* **Listing**:
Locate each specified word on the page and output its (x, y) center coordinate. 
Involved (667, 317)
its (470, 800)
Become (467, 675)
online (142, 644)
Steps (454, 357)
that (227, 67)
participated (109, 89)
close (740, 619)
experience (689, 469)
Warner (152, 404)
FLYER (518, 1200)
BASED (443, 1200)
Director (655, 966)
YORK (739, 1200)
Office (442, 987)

* **The task**:
Turn the lines above into a numbered list, leaving out any blank lines.

* **Task output**:
1. Locate each specified word on the page and output its (x, y) center coordinate. 
2. Involved (667, 317)
3. its (470, 800)
4. Become (467, 675)
5. online (142, 644)
6. Steps (454, 357)
7. that (227, 67)
8. participated (109, 89)
9. close (740, 619)
10. experience (689, 469)
11. Warner (152, 404)
12. FLYER (518, 1200)
13. BASED (443, 1200)
14. Director (655, 966)
15. YORK (739, 1200)
16. Office (442, 987)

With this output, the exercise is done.